Collected data:
——————
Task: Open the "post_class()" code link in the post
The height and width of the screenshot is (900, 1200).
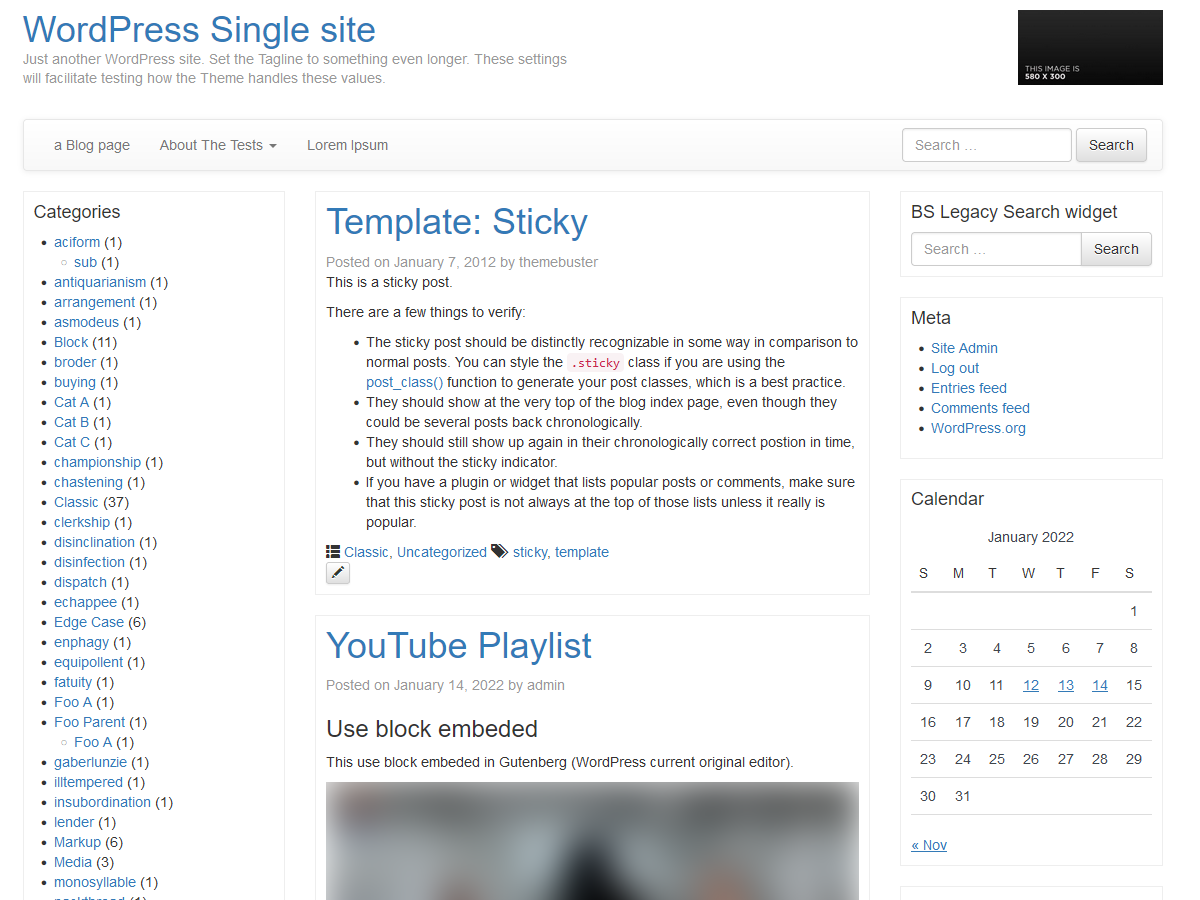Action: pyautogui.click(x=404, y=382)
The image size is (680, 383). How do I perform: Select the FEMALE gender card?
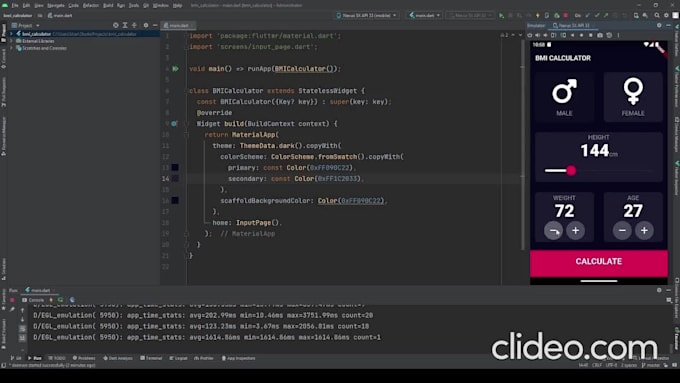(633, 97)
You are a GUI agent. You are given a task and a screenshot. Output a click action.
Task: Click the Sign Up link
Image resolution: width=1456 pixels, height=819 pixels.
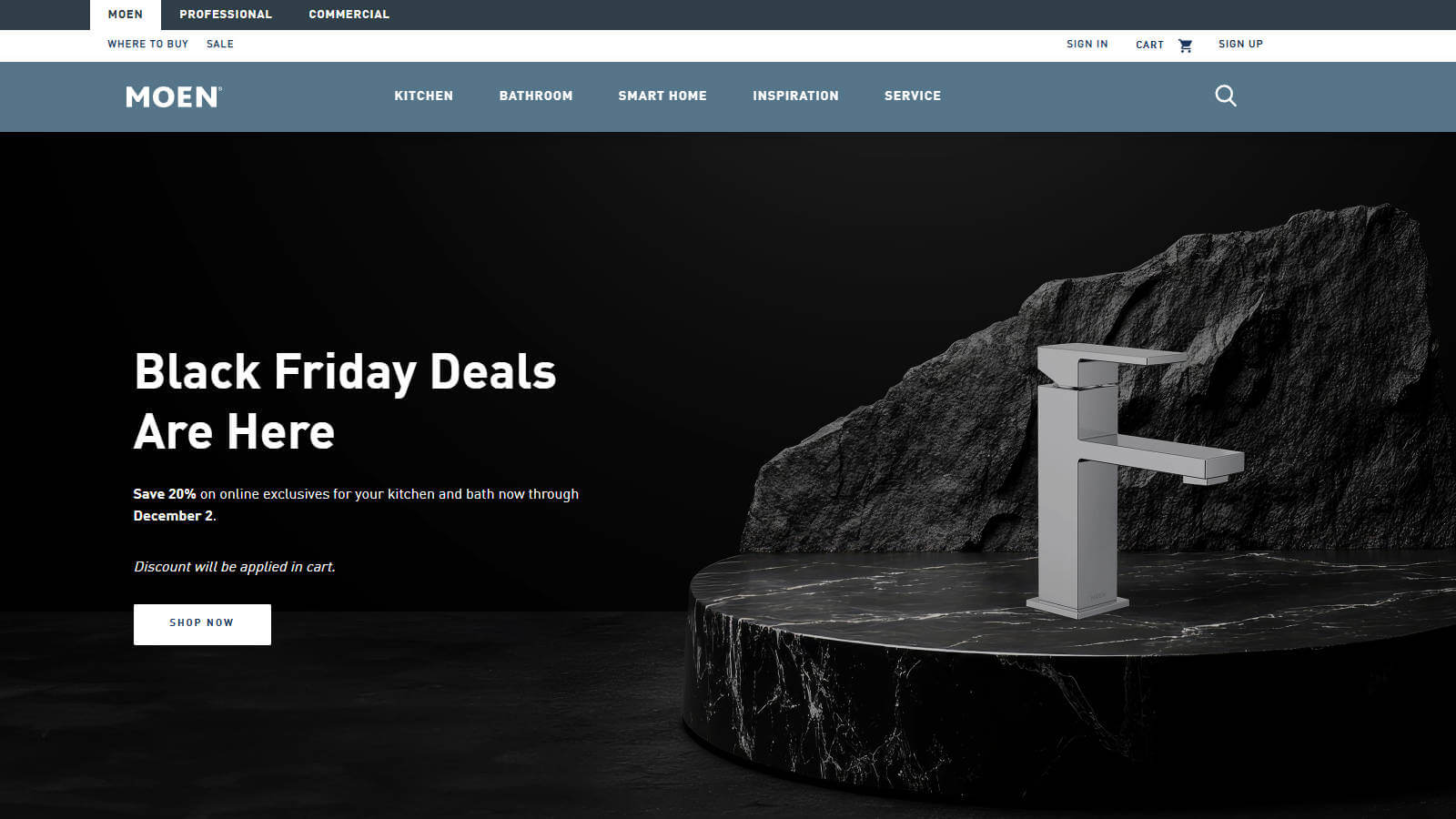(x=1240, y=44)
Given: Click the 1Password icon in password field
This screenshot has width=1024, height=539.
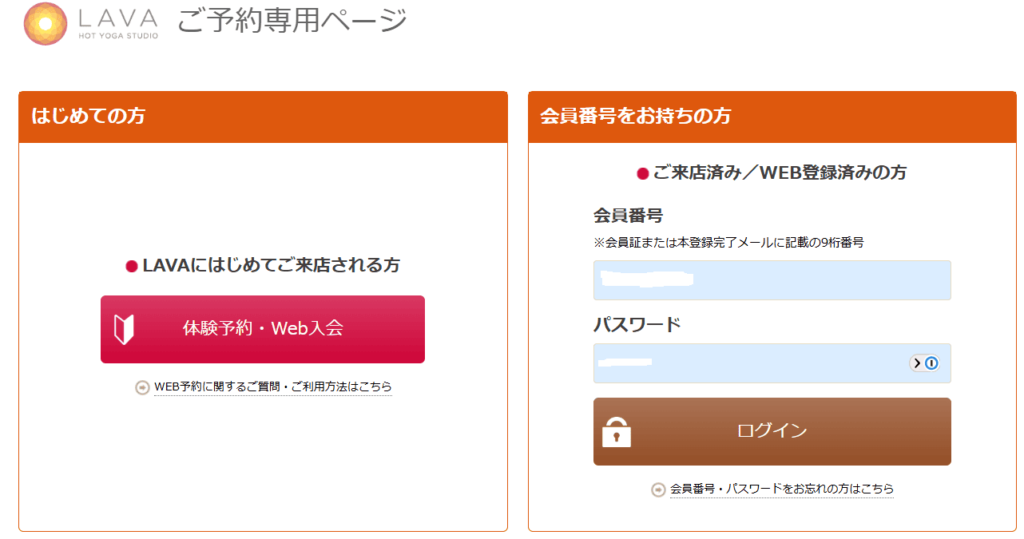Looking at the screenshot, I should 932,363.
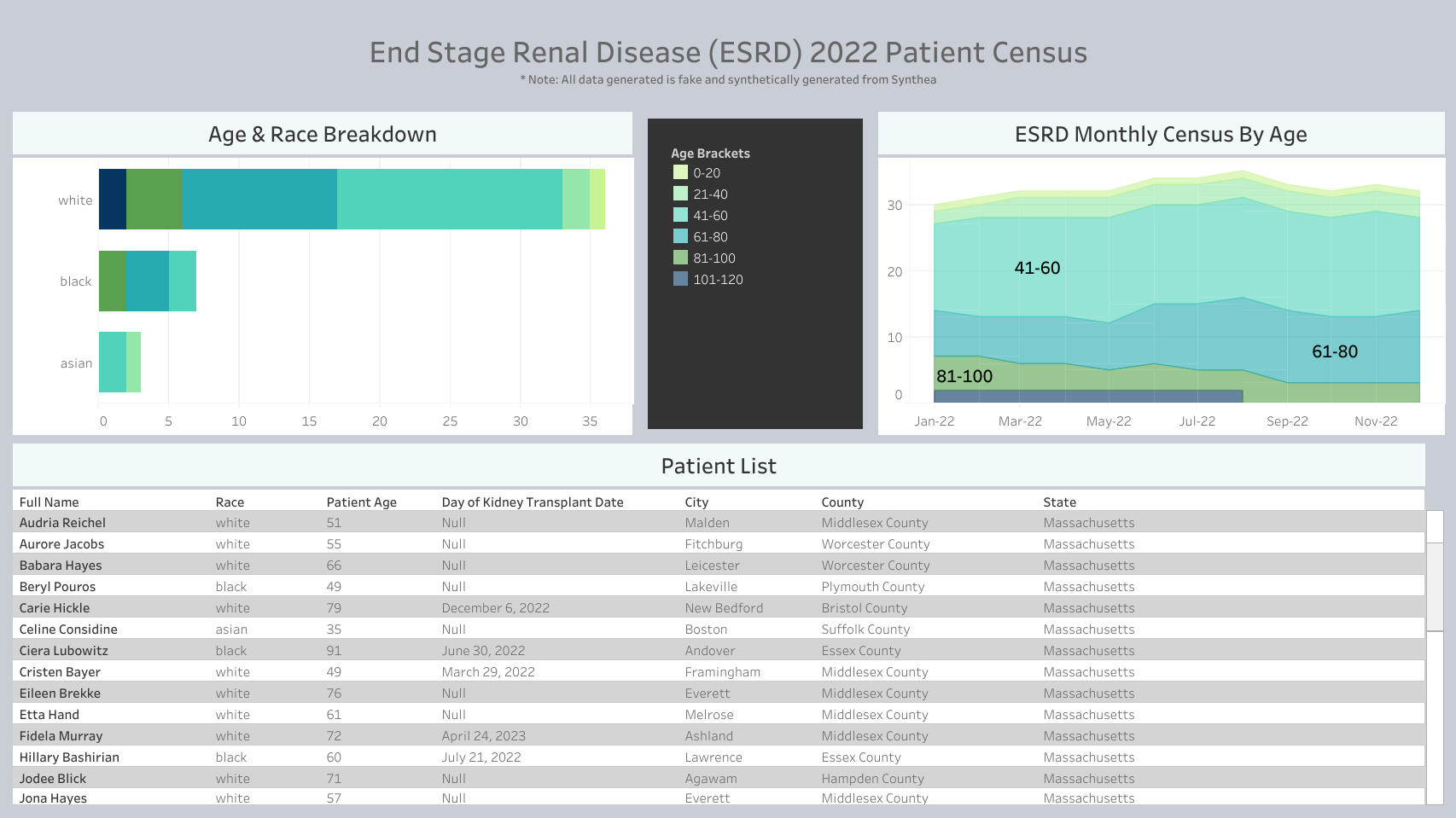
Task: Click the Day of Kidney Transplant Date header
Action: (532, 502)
——————
The expected answer is a copy of each line in the records that holds the word "link".

Task: Open the "post_class()" code link in the post
Task: Click the Sign Up link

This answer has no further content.